===== RECORDS FOR THE EXERCISE
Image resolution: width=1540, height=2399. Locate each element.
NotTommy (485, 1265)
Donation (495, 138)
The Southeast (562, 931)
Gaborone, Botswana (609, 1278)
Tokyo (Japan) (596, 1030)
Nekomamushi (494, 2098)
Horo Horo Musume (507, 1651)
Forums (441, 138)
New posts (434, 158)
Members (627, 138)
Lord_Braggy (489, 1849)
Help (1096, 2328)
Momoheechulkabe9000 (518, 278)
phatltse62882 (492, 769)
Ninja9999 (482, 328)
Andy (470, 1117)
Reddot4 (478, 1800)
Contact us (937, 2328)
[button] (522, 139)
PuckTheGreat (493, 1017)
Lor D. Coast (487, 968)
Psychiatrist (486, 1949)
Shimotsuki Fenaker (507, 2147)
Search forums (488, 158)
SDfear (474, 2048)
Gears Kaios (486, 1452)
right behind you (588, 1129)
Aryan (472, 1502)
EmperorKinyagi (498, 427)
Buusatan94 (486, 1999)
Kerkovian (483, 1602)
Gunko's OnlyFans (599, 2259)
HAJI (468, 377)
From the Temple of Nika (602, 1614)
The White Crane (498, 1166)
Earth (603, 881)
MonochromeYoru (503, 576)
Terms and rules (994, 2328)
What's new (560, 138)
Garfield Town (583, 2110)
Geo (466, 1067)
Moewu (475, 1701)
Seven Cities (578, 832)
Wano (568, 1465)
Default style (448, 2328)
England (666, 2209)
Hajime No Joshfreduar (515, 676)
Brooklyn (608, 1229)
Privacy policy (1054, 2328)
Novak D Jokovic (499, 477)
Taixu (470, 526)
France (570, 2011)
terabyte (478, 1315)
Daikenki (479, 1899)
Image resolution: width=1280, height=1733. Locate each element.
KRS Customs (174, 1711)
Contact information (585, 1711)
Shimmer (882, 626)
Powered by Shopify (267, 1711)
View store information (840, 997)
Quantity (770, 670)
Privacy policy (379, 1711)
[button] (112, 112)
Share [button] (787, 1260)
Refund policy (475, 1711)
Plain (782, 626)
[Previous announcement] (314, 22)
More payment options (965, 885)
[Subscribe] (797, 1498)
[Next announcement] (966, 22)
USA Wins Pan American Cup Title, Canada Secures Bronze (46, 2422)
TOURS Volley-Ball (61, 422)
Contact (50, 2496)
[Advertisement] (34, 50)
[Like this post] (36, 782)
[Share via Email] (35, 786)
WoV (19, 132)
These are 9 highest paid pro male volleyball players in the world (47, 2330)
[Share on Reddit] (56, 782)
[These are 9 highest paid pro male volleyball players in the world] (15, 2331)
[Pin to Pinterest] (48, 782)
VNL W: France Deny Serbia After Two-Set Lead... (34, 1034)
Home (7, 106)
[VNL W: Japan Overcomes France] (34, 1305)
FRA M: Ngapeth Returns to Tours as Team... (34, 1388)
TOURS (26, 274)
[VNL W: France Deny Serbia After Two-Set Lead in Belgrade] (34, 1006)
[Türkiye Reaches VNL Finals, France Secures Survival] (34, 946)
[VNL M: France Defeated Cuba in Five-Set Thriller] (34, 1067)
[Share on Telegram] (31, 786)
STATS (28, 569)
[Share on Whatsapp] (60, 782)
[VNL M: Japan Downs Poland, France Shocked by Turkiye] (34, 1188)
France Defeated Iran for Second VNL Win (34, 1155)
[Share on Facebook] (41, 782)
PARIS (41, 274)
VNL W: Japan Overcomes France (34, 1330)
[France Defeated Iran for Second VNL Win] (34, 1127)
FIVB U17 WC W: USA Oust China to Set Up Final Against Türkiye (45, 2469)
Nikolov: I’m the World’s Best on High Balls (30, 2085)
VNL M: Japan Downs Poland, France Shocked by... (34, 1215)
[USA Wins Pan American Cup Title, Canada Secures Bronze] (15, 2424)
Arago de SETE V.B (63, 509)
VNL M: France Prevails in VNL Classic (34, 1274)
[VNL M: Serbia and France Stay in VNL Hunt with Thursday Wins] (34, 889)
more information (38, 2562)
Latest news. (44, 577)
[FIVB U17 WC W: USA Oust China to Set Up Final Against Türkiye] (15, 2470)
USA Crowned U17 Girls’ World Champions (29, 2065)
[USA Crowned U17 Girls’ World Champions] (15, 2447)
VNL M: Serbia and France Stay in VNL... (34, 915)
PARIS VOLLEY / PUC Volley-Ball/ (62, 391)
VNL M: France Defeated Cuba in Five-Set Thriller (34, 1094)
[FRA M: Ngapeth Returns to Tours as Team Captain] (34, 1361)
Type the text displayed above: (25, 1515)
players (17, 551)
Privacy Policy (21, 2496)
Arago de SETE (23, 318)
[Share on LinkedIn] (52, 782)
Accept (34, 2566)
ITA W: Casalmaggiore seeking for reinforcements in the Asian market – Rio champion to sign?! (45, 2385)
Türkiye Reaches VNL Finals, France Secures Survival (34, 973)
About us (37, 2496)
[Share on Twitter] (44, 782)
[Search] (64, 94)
==========
TASK INSTRUCTIONS
Give the number of lines in the entries that contain "players", and add nothing.

ANSWER FOR THIS EXERCISE
3